Thursday, May 25, 2006

Testing, testing, one two three...

My internet connection is a bit dodgy tonight, so I'm hoping this goes through and doesn't get lost in cyberspace. Because I'm not typing it again, I'll tell you that.

Anyway, a couple of days ago I bought myself a new copy of the complete works of Geoffrey Chaucer. My brother borrowed my old one and lost it, somehow. It's about 1500 pages and the size of a house, so it seems to me you'd have to be pretty creative to lose something like that, but never mind. I also really shouldn't be spending twenty-something quid on a book until I get paid next week, since the Cambridge memory competition seriously drained my bank account, but never mind. I can always rob a bank or something.

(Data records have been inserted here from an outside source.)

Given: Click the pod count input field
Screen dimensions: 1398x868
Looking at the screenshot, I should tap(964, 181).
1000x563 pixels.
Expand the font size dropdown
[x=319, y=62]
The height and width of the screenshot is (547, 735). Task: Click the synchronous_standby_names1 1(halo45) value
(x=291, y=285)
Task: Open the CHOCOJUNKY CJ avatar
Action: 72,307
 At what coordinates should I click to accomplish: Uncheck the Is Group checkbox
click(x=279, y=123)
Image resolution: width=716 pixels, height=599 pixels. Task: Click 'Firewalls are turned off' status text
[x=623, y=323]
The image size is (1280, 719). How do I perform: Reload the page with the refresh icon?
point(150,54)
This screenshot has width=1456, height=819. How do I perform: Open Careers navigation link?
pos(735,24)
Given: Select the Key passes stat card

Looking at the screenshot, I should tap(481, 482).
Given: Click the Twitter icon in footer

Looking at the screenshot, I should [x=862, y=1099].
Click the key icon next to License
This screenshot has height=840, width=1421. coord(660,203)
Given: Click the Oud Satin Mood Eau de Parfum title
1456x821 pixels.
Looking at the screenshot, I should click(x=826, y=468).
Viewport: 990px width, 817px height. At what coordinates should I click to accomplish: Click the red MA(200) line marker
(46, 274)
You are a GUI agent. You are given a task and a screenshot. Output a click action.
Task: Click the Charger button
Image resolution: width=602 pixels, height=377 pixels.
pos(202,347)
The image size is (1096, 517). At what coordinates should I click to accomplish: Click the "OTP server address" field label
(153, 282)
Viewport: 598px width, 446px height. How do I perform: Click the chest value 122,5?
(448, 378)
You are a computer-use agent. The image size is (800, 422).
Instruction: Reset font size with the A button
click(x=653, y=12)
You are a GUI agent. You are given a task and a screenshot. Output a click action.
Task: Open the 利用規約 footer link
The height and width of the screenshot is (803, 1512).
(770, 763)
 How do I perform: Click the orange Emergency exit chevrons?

Anyway, I've been into Chaucer for a long time, ever since stumbling across the Miller's Tale when I was somewhere in the region of 14 years old. I'm not sure exactly what the appeal is - I don't mind a bit of poetry from time to time, but Chaucer's the only great poet I could do the life and works of on Mastermind. The Middle English is something to do with it, I'm sure - reading his works is like a puzzle, you need to translate it into modern words and still appreciate the poetic effects he manages to achieve with a horribly cumbersome language. There's a reason all the poets before the 14th century wrote in Latin or French, they're much easier to make something beautiful from than the English of Chaucer's time.

Then there's the fun of trying to establish exactly what Chaucer originally wrote, since he came from a time before the printing press was invented and no two manuscripts are quite the same. What I'd really like to do some day is discover a lost 14th/15th century manuscript of one of his more obscure poems and keep it to myself until I've transcribed it and compared it to the other existing ones. That would show all those professor types and book-losing English-literature-PhDs how cool I am!